Re: [DISCUSSION] Spinoff ANN package

Edward J. Yoon Tue, 08 Sep 2015 17:59:03 -0700

As you already might know, the proposal has accepted by Apache
Incubator PMC. :) I'll migrate the o.a.h.ml.ann and
o.a.h.ml.perceptron to Apache Horn (Incubating) repository.



Thanks.

On Thu, Aug 6, 2015 at 11:20 AM, Minho Kim <[email protected]> wrote:
> +1
> I would like to participate in too. :-)
>
> 2015-08-06 6:12 GMT+09:00 Behroz Sikander <[email protected]>:
>
>> +1
>> I would also like to participate :)
>>
>> On Wed, Aug 5, 2015 at 5:52 AM, Edward J. Yoon <[email protected]>
>> wrote:
>>
>> > Guys,
>> >
>> > I plan to submit a 'DNN platform on top of Apache Hama' proposal as
>> > below. I know Hama community is somewhat small, but the main reason is
>> > that this domain-specific project is not fit for Apache Hama
>> > community. Recruiting volunteers is also hard problem. I expect this
>> > will become a very nice use-case of Apache Hama.
>> >
>> > If you have any suggestions or other opinions, Please let me know.
>> > Also, if you want to participate in this project, Pls feel free to add
>> > your name here.
>> >
>> > Thanks!
>> >
>> > --
>> > == Abstract ==
>> >
>> > (tentatively named "Horn [hɔ:n]", korean meaning of Horn is a
>> > "Spirit") is a neuron-centric programming APIs and execution framework
>> > for large-scale deep learning, built on top of Apache Hama.
>> >
>> > == Proposal ==
>> >
>> > It is a goal of the Horn to provide a neuron-centric programming APIs
>> > which allows user to easily define the characteristic of artificial
>> > neural network model and its structure, and its execution framework
>> > that leverages the heterogeneous resources on Hama and Hadoop YARN
>> > cluster.
>> >
>> > == Background ==
>> >
>> > The initial ANN code was developed at Apache Hama project by a
>> > committer, Yexi Jiang (Facebook) in 2013. The motivation behind this
>> > work is to build a framework that provides more intuitive programming
>> > APIs like Google's MapReduce or Pregel and supports applications
>> > needing large model with huge memory consumptions in distributed way.
>> >
>> > == Rationale ==
>> >
>> > While many of deep learning open source softwares are still data or
>> > model parallel only, we aim to support both data and model parallelism
>> > and also fault-tolerant system design. The basic idea of data and
>> > model parallelism is use of the remote parameter server to parallelize
>> > model creation and distribute training across machines, and the BSP
>> > framework of Apache Hama for performing asynchronous mini-batches.
>> > Within single BSP job, each task group works asynchronously using
>> > region barrier synchronization instead of global barrier
>> > synchronization, and trains large-scale neural network model using
>> > assigned data sets in BSP paradigm. This architecture is inspired by
>> > Google's DistBelief (Jeff Dean et al, 2012).

══════

To do
A: Please answer these three questions about the Apache Horn proposal thread, one line each:
(i) Who wrote the initial ANN code at Apache Hama, and in which year?
(ii) Which two packages will move to the Apache Horn (Incubating) repository?
(iii) What work inspired the proposed architecture?
B: Could you turn the paragraph of the Apache Horn proposal thread that begins "While many of deep learning open source softwares" into a short bulleted list that keeps its main facts?
C: Can you extend the Apache Horn proposal thread by picking up right after its final sentence?

Data
══════

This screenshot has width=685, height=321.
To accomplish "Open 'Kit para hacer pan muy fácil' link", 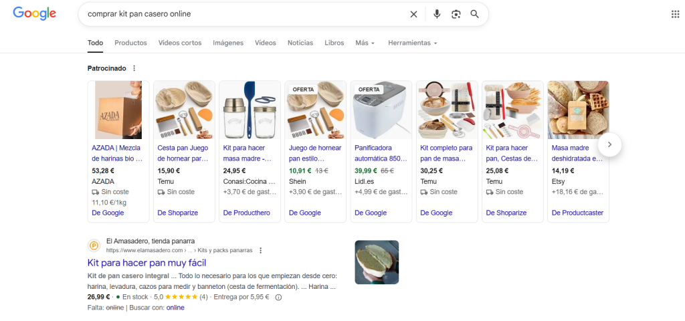I will (146, 263).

══════

Responses by task
A:
(i) Yexi Jiang (Facebook), a committer, in 2013.
(ii) o.a.h.ml.ann and o.a.h.ml.perceptron.
(iii) Google's DistBelief (Jeff Dean et al, 2012).

B:
- Many open-source deep learning tools are only data parallel or only model parallel. Horn aims to support both, along with a fault-tolerant system design.
- A remote parameter server parallelizes model creation and distributes training across machines.
- Apache Hama's BSP framework performs asynchronous mini-batches.
- In a single BSP job, each task group works asynchronously. It uses region barrier synchronization instead of global barrier synchronization and trains the large-scale neural network model on its assigned data sets in the BSP paradigm.
- The architecture is inspired by Google's DistBelief (Jeff Dean et al, 2012).

C:
>> >
>> > == Initial Goals ==
>> >
>> > Some current goals include:
>> >
>> >  * builds new community
>> >  * provides more intuitive programming APIs
>> >  * needs both data and model parallelism support
>> >  * must run natively on both Hama and Hadoop2
>> >  * needs also GPUs and InfiniBand support
>> >
>> > == Current Status ==
>> >
>> > === Meritocracy ===
>> >
>> > The core developers understand what it means to have a process based
>> > on meritocracy. We will provide continuous efforts to build an
>> > environment that supports this, encouraging community members to
>> > contribute.
>> >
>> > === Community ===
>> >
>> > A small community has formed within the Apache Hama project and some
>> > companies such as instant messenger service company and mobile
>> > manufacturing company. And many people are interested in the
>> > large-scale deep learning platform itself. By bringing Horn into
>> > Apache, we believe that the community will grow even bigger.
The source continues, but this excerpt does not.